Today, Trinity College is the largest and richest of all the Oxford and Cambridge colleges. The roll-call of famous alumni is far too extensive to write here, but includes Isaac Newton, Lord Byron, Andrew Marvell, Alfred Tennyson, the earl of Essex executed by Elizabeth I in 1601, and an astonishing thirty-two Nobel Prize winners. A much longer list is here.

Edward II also founded Oriel College at Oxford, in 1326, the fifth oldest of the Oxford colleges. The slightly later chronicler Geoffrey le Baker claims this was to give thanks for his escape from the field of Bannockburn, though I'm not sure if that's true. In April 1324, Edward granted his almoner Adam Brome a licence to endow a small group of scholars at the 'Hall of the Blessed Mary' at Oxford, with the aim of building a "certain college of scholars studying various disciplines in honour of the Virgin". The endowment was thirty pounds a year.

On 21 January 1326, Edward granted the foundation charter for the college. Whether it ever used the Blessed Mary name is unclear, and in fact it seems to have been called King's Hall, like Edward's foundation at Cambridge. The college admitted ten graduate students; undergraduates weren't admitted until the sixteenth century. In 1329, after Edward's deposition, Edward III granted a college a large house called La Oriole, hence the name of the college, first used around 1349.

Oriel alumni include Sir Walter Raleigh, Cecil Rhodes, British empire-builder in southern Africa, and Thomas Arundel, archbishop of Canterbury 1397 to 1414, grandson of the earl of Arundel of Edward II's reign.

The fourteenth century saw many other colleges founded at Oxford and Cambridge, including:

Exeter College, the fourth oldest Oxford college, founded in 1314 by Walter Stapeldon, bishop of Exeter 1307 to 1326 and treasurer of England 1320 to 1325. Stapeldon was another ally of Edward II, and suffered a far worse fate than Hervey Staunton: on 15 October 1326, a London mob hacked his head off with a bread knife, and sent it to Queen Isabella at Gloucester. Her reaction is not recorded, but as she hated him, she probably didn't grieve for him too much. In the fourteenth century, Exeter was called Stapledon Hall and had about twelve to fourteen students. Alumni include J.R.R. Tolkien, novelist Martin Amis, and John Ford, author of the 1633 play Tis Pity She's a Whore.

Clare College, Cambridge, originally founded in 1326, was refounded in 1338 by Edward II's niece Elizabeth de Clare (1295 to 1360), the widow of Roger Damory, above.

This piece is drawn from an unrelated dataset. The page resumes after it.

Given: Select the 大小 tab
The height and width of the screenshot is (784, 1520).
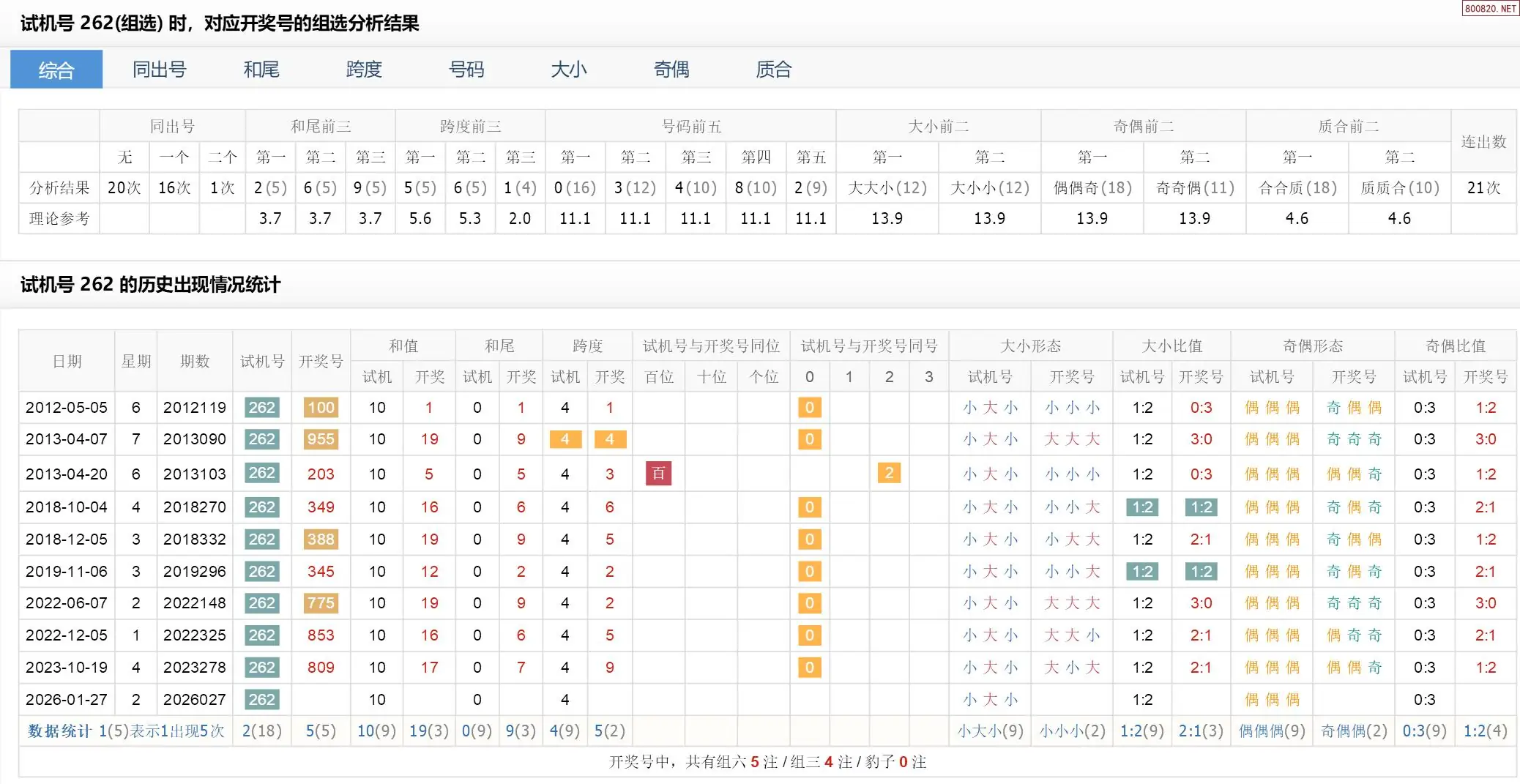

Alumni include Hugh Latimer, bishop of Rochester and one of the Protestant Martyrs burned alive in 1555, and First World War poet Siegfried Sassoon.

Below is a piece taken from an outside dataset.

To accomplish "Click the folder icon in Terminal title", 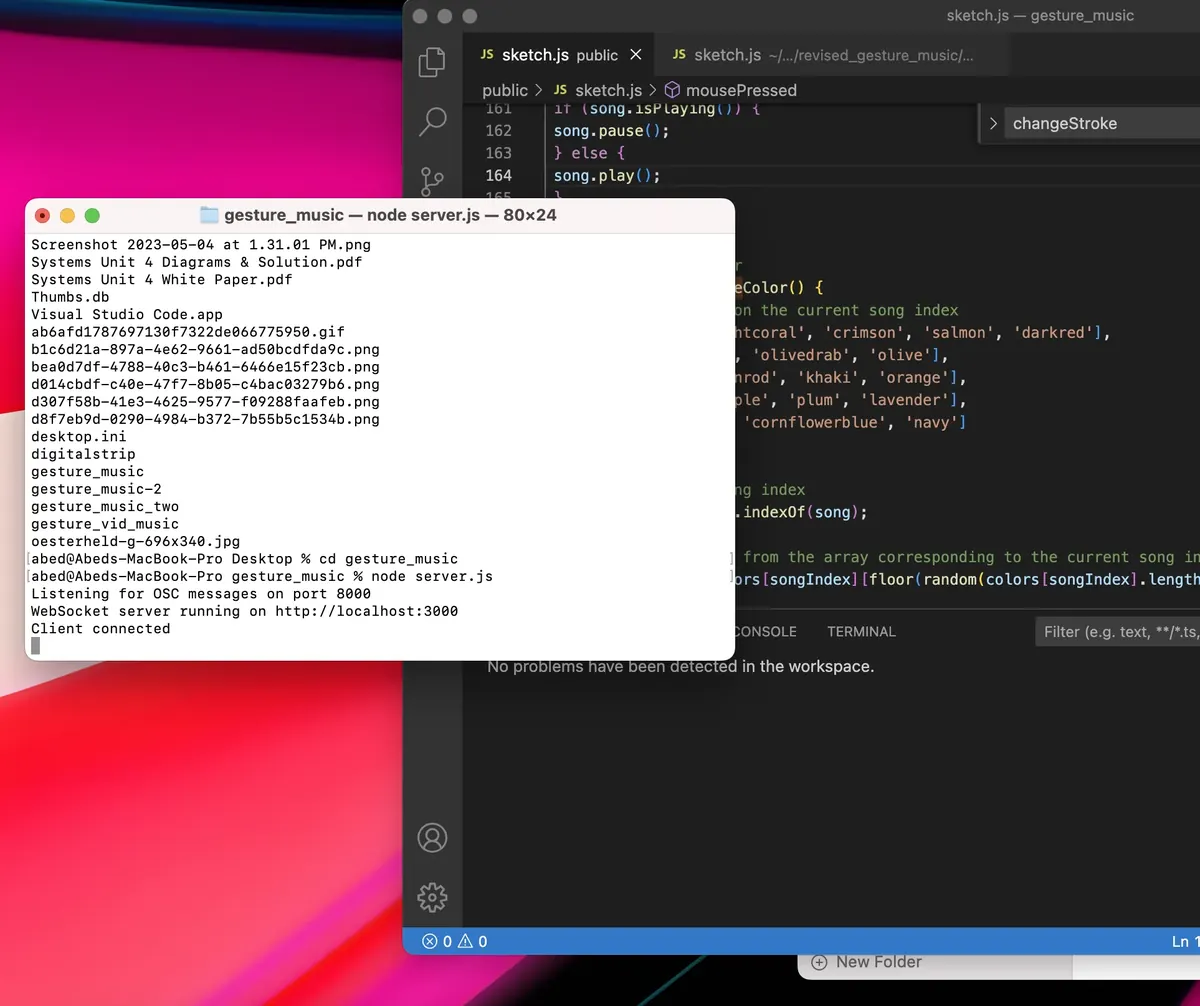I will (x=209, y=215).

Pembroke College, Cambridge, was founded in 1347 by Edward's cousin Marie de St Pol (c. 1303 to 1377), widow of Aymer de Valence, earl of Pembroke. (Marie was the great-granddaughter of Henry III, Edward II's grandfather). Originally called the Hall of Valence Marie, it gave preference to students born in France. Famous alumni include William Pitt the Younger, Prime Minister 1783 to 1801 and 1804 to 1806, Elizabethan poet Edmund Spenser, and Thomas Grey, author of 'Elegy Written in a Country Churchyard' (1750), one of my favourite poems.

25 February, 2008

25 February 1308: Coronation of Edward II

On this day 700 years ago, Edward II and Isabella were crowned king and queen of England at Westminster Abbey. Edward was exactly twenty-three and ten months, Isabella just twelve. The coronation differed from its predecessors in several respects. Firstly, the wives of peers attended for the first time. Secondly, Edward took his oath in French, not Latin - a fact often used to condemn him as 'stupid, lazy, ignorant and uneducated' by historians of the nineteenth and early twentieth centuries, conveniently ignoring the fact that Edward, even if he was ignorant of Latin, which is most unlikely, could easily have learnt the short responses by heart, and that French was the native language of probably everyone attending the coronation.* Thirdly, a new clause was added to the coronation oath: "Sire, do you grant to be held and observed the just laws and customs that the community of your realm shall determine, and will you, so far as in you lies, defend and strengthen them to the honour of God?" More ink has been spilt on the meaning and intention of this clause than you could possibly imagine, but I'm not going to analyse it here because, frankly, the whole subject is tedious beyond belief. (The full text of Edward's oath, in the French original and English, is in the sidebar on the left.) 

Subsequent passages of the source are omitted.